Invent Your Own Variant Prefixes
@variant & @custom-variant
Create reusable variants such as a class-based dark mode or an app-specific state with @custom-variant, and apply them in CSS with @variant.
What you'll learn
- Define a class-based dark variant with @custom-variant
- Create app-specific state variants
- Use @variant inside custom CSS rules
Variants are the prefixes like hover: and md:. @custom-variant lets you define new ones from any selector, and @variant lets you use a variant inside hand-written CSS.
Class-Based Dark Mode
By default dark: follows the OS setting. To make it toggle from a .dark class instead, redefine the variant:
@import "tailwindcss";
@custom-variant dark (&:where(.dark, .dark *)); Now dark:bg-gray-900 applies whenever an ancestor carries the dark class, which a theme toggle can add or remove.

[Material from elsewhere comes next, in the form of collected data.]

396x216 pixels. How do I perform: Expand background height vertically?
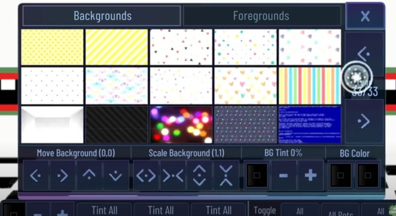200,175
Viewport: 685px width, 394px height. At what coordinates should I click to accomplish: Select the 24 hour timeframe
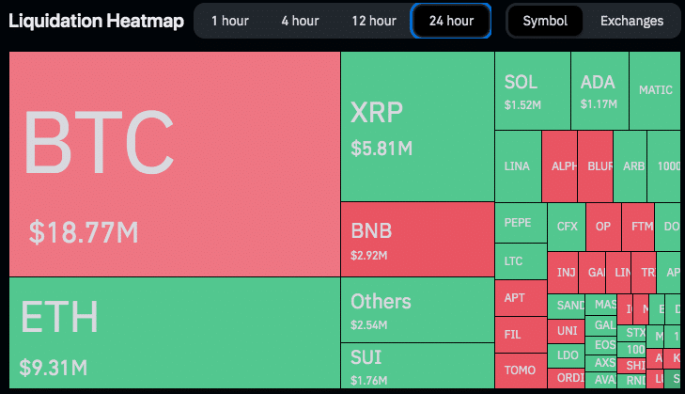coord(451,21)
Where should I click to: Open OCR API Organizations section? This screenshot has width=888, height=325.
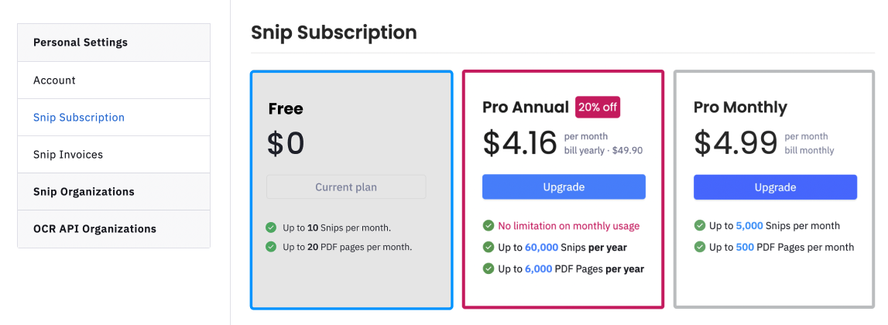point(114,229)
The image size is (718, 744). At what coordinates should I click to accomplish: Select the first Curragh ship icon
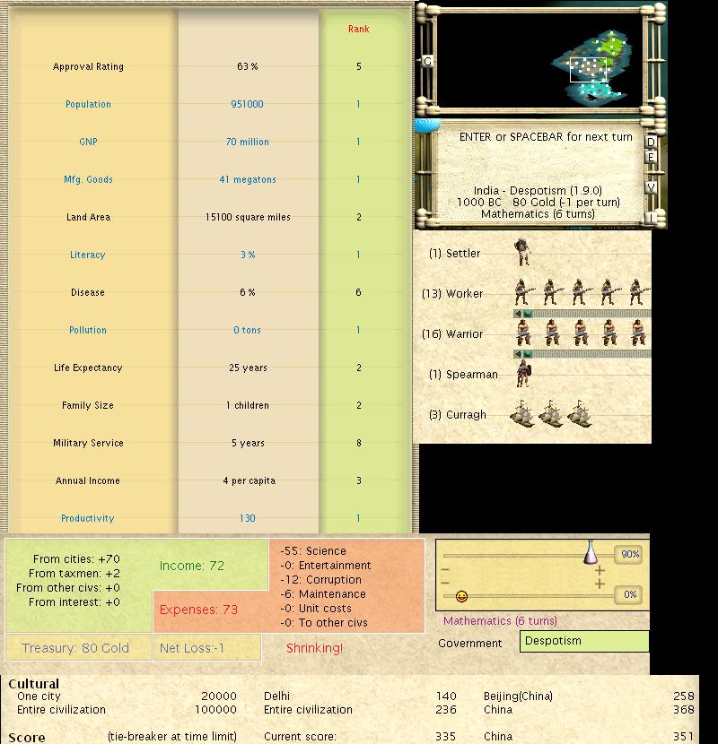(x=522, y=414)
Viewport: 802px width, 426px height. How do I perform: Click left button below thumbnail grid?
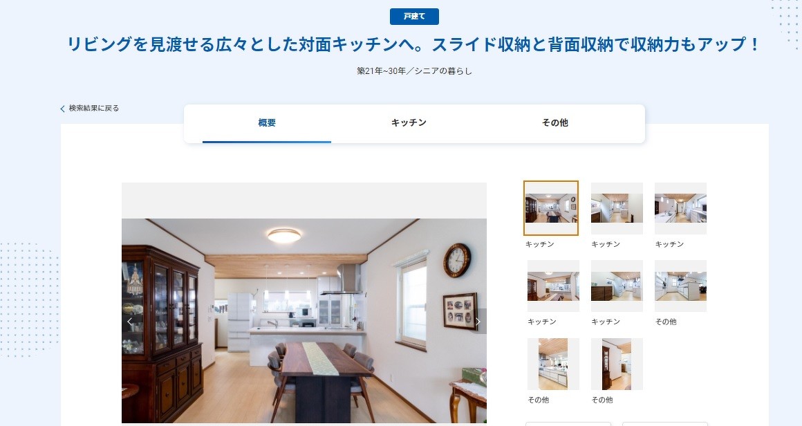(568, 424)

The :where() wrapper keeps specificity at zero so utilities still override cleanly.
App-Specific Variants
Any selector you can write becomes a variant. A variant that activates when the sidebar is open:
@custom-variant sidebar-open (body:has(.sidebar-open) &);
@custom-variant aria-current (&[aria-current="page"]); <main class="ml-0 sidebar-open:ml-64 transition-[margin]">
Shifts when the sidebar opens
</main> @variant Inside CSS
When you write a custom component class, @variant applies a variant to a block of declarations:
.btn {
background: var(--color-blue-600);
color: white;
@variant dark {
background: black;
}
@variant hover {
background: var(--color-blue-700);
}
} This keeps variant logic consistent between utilities and your own CSS, with no media-query or selector duplication to maintain by hand.